- **WORK REQUEST**
Starting at the top line and ending at the last, restate the records exactly.

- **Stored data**

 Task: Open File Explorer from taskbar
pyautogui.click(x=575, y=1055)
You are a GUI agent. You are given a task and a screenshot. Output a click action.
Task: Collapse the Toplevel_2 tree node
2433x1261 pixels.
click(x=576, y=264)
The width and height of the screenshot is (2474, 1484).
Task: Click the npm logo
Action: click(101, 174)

- **OUTPUT**
 Task: Open File Explorer from taskbar
pyautogui.click(x=575, y=1055)
You are a GUI agent. You are given a task and a screenshot. Output a click action.
Task: Collapse the Toplevel_2 tree node
2433x1261 pixels.
click(x=576, y=264)
The width and height of the screenshot is (2474, 1484).
Task: Click the npm logo
Action: click(101, 174)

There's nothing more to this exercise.